In the records below, which lines include "Reload"? Copy them.

> RECORD EXTRACTS:

▼

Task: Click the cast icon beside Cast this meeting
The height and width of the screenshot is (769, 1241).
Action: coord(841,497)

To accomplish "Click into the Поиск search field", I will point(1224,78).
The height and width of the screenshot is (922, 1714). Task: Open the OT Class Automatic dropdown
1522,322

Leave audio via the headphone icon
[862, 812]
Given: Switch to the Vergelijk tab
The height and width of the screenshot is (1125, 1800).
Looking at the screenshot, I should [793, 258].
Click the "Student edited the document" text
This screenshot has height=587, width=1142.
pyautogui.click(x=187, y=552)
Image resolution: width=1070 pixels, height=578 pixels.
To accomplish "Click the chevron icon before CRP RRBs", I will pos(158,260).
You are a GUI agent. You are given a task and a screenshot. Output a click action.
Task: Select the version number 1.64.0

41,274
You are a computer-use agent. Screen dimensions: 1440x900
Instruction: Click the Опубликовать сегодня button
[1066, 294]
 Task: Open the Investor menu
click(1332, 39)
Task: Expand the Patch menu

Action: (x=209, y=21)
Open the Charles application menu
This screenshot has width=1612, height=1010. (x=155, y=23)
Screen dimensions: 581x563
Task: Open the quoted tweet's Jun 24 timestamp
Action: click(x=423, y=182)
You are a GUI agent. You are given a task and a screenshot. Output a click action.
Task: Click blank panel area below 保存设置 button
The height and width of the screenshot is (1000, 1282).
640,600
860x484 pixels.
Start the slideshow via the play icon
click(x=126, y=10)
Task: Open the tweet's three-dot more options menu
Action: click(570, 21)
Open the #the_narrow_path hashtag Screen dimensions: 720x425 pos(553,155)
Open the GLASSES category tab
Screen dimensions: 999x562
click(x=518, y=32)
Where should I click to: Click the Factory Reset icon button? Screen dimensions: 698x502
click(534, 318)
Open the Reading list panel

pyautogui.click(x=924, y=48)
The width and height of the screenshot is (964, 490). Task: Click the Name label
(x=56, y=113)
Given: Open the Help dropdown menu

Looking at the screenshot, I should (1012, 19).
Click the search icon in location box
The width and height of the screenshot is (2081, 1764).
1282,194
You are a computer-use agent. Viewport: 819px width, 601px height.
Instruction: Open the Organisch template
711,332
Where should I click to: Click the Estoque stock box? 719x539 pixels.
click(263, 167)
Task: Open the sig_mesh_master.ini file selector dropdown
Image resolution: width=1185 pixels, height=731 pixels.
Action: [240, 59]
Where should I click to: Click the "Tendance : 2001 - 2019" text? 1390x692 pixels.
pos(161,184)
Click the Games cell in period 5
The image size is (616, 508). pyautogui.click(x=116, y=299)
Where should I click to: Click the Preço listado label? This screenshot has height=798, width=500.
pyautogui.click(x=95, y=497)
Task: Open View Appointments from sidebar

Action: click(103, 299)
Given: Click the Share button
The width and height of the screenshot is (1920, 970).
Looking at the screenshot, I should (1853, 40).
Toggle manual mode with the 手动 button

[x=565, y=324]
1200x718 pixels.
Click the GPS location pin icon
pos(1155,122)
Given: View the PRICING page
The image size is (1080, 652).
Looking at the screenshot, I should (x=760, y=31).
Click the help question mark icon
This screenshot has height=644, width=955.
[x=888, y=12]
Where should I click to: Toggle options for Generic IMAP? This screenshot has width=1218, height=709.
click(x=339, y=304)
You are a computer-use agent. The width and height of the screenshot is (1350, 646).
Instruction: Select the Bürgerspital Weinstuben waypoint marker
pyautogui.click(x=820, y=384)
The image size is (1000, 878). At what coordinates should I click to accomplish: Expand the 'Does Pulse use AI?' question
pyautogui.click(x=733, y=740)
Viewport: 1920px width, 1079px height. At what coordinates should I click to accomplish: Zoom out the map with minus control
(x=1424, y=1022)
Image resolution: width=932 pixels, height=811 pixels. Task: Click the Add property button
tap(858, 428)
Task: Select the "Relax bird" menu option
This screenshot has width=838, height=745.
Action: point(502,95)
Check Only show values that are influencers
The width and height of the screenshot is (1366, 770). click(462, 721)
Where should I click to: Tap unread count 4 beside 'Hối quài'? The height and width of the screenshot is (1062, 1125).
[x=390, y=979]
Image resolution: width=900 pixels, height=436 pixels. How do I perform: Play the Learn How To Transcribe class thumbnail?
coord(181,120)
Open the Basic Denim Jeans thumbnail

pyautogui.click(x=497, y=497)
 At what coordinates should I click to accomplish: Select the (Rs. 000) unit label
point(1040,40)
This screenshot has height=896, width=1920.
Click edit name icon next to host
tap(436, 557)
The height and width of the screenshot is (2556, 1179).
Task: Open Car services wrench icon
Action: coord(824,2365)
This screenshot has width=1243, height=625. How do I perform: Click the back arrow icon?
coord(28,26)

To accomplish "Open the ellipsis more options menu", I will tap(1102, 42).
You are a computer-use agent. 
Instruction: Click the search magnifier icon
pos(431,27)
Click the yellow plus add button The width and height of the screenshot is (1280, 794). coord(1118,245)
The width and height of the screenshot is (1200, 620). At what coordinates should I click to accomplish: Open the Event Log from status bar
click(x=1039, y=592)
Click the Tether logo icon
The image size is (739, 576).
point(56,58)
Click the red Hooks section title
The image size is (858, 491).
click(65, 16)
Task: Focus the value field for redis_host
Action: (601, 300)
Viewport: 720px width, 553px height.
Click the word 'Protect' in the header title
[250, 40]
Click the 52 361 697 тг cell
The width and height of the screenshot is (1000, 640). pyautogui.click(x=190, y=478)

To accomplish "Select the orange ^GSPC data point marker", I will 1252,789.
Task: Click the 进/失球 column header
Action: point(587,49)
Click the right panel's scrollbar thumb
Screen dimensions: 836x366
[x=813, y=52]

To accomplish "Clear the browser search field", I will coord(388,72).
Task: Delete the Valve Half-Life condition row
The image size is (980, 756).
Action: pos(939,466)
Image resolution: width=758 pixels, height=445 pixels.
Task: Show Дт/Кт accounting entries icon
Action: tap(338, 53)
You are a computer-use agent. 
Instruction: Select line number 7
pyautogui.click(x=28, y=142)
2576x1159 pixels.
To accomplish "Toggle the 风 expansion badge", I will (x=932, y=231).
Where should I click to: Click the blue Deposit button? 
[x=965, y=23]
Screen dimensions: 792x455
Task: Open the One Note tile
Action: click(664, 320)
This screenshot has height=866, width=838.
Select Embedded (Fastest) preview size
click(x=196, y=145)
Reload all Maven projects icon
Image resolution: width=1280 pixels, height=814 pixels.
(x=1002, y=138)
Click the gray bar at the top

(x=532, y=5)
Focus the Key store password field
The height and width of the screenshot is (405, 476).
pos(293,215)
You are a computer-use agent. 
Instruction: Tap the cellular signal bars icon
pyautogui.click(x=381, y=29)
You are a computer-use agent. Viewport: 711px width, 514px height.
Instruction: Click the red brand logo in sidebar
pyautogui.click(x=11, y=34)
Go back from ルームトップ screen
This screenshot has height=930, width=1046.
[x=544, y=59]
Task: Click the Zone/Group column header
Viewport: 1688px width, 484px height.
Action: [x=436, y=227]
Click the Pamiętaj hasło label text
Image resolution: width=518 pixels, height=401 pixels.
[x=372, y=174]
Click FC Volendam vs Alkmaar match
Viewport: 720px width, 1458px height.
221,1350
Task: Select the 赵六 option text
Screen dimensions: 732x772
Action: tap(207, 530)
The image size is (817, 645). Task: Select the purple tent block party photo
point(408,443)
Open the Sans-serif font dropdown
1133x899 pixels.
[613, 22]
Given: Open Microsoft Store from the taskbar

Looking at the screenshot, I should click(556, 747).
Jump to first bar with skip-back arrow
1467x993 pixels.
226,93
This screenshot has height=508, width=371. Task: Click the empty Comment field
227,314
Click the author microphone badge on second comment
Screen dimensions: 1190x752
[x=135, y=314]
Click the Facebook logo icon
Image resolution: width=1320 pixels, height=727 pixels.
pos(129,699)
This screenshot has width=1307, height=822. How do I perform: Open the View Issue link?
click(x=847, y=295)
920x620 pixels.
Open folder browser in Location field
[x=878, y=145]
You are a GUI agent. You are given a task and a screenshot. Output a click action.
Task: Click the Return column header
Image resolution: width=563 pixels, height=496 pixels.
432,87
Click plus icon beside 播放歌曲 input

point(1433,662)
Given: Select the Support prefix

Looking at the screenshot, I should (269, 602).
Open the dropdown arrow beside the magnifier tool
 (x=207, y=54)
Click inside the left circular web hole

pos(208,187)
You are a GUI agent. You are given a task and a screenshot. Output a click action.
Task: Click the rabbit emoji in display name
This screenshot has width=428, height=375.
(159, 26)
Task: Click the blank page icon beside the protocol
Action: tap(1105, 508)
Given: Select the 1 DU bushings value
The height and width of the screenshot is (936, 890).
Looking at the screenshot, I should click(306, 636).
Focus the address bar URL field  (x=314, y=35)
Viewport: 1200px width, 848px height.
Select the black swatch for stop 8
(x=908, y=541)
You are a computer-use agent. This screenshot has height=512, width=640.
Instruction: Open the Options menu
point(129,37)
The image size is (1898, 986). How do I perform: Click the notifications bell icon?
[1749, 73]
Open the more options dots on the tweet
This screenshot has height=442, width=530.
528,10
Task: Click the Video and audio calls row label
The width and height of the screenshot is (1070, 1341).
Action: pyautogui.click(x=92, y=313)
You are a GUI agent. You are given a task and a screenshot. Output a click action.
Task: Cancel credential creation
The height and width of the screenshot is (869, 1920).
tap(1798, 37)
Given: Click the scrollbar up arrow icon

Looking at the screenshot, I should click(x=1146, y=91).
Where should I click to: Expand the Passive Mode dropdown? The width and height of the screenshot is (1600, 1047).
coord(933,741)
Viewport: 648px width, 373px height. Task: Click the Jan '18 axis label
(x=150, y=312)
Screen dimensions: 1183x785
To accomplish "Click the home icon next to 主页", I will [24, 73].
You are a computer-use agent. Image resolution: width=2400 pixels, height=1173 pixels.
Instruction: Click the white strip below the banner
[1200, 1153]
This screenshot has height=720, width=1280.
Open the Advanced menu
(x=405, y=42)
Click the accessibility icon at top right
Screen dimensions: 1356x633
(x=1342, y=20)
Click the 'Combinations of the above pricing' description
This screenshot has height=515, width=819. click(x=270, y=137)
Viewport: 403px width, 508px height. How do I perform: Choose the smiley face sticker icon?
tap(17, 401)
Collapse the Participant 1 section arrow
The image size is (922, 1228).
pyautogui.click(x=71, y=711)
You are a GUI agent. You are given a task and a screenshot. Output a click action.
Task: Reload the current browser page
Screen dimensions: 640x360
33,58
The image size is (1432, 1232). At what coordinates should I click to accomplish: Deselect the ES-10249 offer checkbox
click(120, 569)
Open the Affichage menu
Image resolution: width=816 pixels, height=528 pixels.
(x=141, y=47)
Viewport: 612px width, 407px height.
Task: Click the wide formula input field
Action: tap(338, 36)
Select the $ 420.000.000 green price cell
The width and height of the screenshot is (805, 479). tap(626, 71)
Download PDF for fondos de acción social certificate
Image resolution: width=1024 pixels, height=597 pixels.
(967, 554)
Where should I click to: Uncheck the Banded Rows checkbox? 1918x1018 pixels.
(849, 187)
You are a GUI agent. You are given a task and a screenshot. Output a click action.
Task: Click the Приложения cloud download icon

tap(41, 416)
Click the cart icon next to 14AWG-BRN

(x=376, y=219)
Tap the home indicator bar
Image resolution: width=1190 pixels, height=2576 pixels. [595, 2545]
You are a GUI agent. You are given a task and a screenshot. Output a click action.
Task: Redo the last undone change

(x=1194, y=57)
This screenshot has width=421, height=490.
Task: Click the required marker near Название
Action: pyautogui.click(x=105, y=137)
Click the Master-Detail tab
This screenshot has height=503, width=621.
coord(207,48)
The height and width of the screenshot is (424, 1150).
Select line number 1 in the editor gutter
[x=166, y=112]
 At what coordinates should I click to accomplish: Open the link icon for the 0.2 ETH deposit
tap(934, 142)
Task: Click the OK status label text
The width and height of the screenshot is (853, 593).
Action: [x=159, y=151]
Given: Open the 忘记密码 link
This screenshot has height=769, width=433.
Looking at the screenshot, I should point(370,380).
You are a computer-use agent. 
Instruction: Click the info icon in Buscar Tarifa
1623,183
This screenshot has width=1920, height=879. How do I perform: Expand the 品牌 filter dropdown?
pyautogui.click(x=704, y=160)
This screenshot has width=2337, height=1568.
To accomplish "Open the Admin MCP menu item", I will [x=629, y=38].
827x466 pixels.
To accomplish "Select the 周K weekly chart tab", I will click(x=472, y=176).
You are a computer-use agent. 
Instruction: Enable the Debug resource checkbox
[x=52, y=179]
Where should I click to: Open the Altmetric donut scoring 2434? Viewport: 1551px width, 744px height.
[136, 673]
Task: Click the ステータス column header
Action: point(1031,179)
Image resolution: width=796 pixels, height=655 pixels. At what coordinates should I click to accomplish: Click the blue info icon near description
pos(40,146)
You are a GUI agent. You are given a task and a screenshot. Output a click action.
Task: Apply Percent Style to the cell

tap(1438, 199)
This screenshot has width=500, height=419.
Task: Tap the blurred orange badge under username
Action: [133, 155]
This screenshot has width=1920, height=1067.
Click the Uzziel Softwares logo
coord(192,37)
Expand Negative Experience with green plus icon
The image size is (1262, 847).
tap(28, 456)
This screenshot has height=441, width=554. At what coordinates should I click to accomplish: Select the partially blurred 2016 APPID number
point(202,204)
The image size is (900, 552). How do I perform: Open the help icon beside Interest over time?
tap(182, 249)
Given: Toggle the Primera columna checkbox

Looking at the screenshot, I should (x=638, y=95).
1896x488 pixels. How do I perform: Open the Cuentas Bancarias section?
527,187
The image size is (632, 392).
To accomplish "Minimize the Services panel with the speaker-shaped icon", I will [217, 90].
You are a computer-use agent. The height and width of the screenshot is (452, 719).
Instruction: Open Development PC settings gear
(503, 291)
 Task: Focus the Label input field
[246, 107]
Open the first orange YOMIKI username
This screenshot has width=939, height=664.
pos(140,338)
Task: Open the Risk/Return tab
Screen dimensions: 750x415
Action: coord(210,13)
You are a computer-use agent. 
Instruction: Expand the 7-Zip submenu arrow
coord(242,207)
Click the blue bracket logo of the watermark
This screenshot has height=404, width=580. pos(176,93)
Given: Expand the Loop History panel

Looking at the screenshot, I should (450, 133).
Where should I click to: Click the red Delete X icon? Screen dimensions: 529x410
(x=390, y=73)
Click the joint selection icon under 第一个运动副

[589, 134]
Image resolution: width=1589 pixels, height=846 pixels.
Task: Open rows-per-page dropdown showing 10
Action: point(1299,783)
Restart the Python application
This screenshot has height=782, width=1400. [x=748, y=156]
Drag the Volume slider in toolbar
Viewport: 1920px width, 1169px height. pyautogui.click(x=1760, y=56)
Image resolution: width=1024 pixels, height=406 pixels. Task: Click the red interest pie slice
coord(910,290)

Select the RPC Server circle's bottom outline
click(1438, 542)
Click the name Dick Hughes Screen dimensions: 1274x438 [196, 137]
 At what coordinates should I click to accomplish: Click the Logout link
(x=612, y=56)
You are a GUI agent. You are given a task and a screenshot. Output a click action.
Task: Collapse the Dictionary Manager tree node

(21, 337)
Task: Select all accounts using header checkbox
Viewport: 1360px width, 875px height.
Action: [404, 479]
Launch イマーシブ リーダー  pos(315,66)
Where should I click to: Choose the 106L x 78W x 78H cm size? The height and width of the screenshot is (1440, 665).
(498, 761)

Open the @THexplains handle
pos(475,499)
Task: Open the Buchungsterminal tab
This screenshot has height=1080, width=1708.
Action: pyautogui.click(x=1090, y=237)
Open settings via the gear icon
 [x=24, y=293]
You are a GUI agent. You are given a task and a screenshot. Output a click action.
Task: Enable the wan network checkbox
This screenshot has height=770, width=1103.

▲

> SOLVED PROBLEM:
Reload all Maven projects icon
Task: Reload the current browser page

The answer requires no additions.